A Bibliophile’s Guide to Book Sales

Summer is the ultimate season for book collectors (sounds better than "hoarders", doesn't it?) because summer is prime book sale month. I'm a huge fan of these, and I've been attending the Poughkeepsie Public Library's sale for a few years now. This year they had a rather monstrously fabulous selection of over 200,000 books for sale, both from the library and through donations. Book sales are a great opportunity for diehard collectors to score some rare and collectible editions for their personal libraries, but it's also a fantastic opportunity to just buy used books and support your local library at the same time (or any library, for that matter; I traveled quite a bit for Poughkeepsie!). If you've never shopped a used book sale, you're missing out; it's a really good time, and you could walk away with some dazzling finds at unbelievable prices. With the Poughkeepsie sale (and this tends to be a running theme, in my experience), prices start low and get even lower, like, impossibly lower, as the days go on. When I attend - usually the third day - hardcover books are $1, trade paperbacks are $0.50, and mass markets are $0.25 (with exceptions for Young Adult titles, CDs/DVDs, and collectible editions, etc.). On the final day with most of the sales, anything you can fit into a bag is yours for $5. (I know!)
This year I snapped up mostly a few good stacks of classics that I've been wanting - novels from Edith Wharton, Henry James, and Thomas Hardy; plays by Tennessee Williams, T.S. Eliot, Molière, and Oscar Wilde; sonnets from Shakespeare and a bit of Byron's poetry. It was fantastic. So, if you've never made it to a book sale, here are my only three tips for getting the most out of them:

Before you go: Do some research. BookSaleFinder.com is the best; choose your state for listings by month, including book sales in adjacent states, with details on how many books the sale is expecting to have and, usually, what consumers can expect price-wise. They'll also tell you any other plans the library might have for the sale - such as an accompanying bake sale or used clothing sale. Look up the library's website, too, because sometimes a day or so before the sale they'll release a list of the special edition/collectible books they're going to have available.

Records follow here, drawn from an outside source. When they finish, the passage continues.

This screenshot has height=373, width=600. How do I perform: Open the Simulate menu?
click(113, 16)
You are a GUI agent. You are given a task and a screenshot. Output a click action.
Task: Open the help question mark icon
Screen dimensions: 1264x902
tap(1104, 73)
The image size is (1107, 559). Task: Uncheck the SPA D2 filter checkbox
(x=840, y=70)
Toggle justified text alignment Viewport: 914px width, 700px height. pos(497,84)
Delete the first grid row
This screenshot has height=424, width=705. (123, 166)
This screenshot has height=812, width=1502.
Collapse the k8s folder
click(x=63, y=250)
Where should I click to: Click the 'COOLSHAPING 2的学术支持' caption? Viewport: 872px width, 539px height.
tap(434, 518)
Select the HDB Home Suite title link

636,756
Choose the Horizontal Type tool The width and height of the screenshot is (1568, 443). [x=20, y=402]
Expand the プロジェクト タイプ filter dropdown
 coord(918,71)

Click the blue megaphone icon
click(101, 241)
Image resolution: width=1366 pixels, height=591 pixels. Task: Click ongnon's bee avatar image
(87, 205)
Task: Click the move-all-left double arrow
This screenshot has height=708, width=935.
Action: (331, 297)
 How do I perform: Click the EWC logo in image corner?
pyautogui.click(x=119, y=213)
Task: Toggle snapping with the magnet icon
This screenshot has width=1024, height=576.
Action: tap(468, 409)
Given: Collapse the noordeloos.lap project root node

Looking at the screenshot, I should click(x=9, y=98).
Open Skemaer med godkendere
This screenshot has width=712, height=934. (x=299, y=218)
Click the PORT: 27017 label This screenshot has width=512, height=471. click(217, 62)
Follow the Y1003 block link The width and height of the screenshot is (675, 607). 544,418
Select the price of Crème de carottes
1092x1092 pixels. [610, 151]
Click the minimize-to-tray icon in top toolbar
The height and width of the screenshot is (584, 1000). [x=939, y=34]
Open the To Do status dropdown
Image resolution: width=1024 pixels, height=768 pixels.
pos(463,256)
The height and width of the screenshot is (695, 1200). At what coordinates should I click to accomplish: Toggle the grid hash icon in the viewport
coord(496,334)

When you're there: The very big sales are a marathon. Like, serious book-buying business. Give yourself enough time to browse every table you're interested in - and be open to surprises. It's great to have in mind which books you'd like, but you do have to hunt. You never know what you'll find, and, depending on the day you attend, the books may no longer be in order. Take a list of series books that you haven't yet acquired or already have (to better avoiding making duplicate purchases) but otherwise look through as much as you can and take it all in.

Lastly, and for added incentive, here are some of the books I scored this year that I was especially excited about. I also spotted an edition of Jane Eyre from the early 1900s which was pure fun to see. Last year I spied a copy of Elizabeth Gaskell's Cranford that was even older! I didn't browse the actual, differently-priced collectibles (which were in a separate room), so these were finds just littered in for $1 or less.

An early edition of T.S. Eliot's play The Cocktail Party from 1950. (Imagine buying books at retail prices of $1.65!)

Thoreau's Walden from a 1957 printing.

A 1975 book on the Pre-Raphaelites and a criticism on J.D. Salinger from the early 1960s (I saw this once before and passed on it - it seemed like the Salingerish thing to do - but this year I had to snap it up).

A mid-70s collection of Scott and Zelda Fitzgerald's short stories!

I've wanted to read both of these anyway, but I was smitten over the cover art from the '80s!

If you're ever in Poughkeepsie over the summer, do check to see when they're running their annual sale; and if you have any favorite New England book sales, clue me in!